For in vivo UV crosslinking we make use of two, custom-built devices, which were designed to irradiate either 0.7l or 2.2l culture volumes. These were developed in collaboration with UVO3 Ltd. (St. Ives, Cams.), who constructed the prototypes and have since commercialized these units. In recent detailed discussions with the Managing Director of UVO3, Peter Wadsworth, we have agreed on a new design that should allow shorter irradiation times, better suited for rapid kinetic analyses. The prototype of this model is currently being fabricated by UVO3, and will be supplied to us, free of charge, for testing and evaluation. If this performs as expected, it will also be commercialised by UVO3.

Tool development
The pipeline that we have developed for the identification of chimeric sequences, which represent RNA-RNA hybrids, will be of use in future analyses by many groups.
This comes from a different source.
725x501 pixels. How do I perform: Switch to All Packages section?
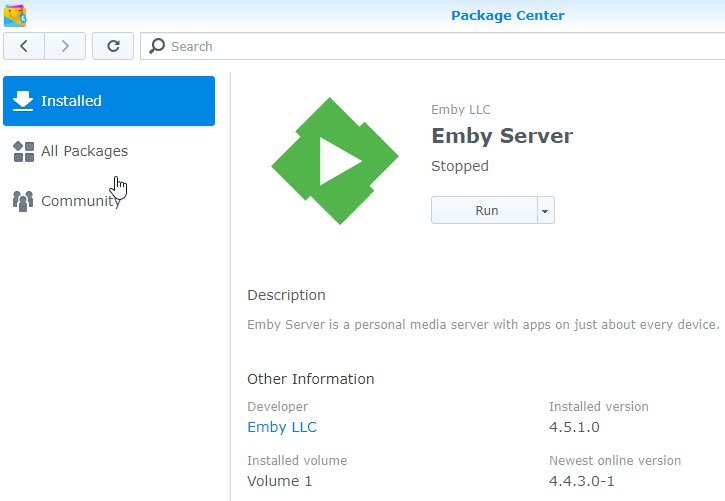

We have found that running these analyses on our previous CRAC analyses, which were performed solely to identify protein-RNA interactions, frequently also identifies novel RNA-RNA interactions. Notably, this is not the case for published CLIP datasets, due to technical differences in the ligation steps during the two protocols. An initial report of the CLASH bioinformatics pipeline has been submitted for publication (Travis, A.J. Moody, J. Helwak, A. Tollervey, D. and Kudla, G. (submitted) Hyb: a bioinformatics pipeline for the analysis of CLASH (crosslinking, ligation and sequencing of hybrids) data) and we will make this software generally available. However, it currently operates in a command line mode, whereas its ease of use would be greatly enhanced by adapting the software to run on a Galaxy server. This will be one of the tasks of the Bioinformatician and should be of benefit to many research groups with an interest in RNA based regulation, including miRNAs and lncRNAs, in addition to those following up the snoRNA analyses proposed here.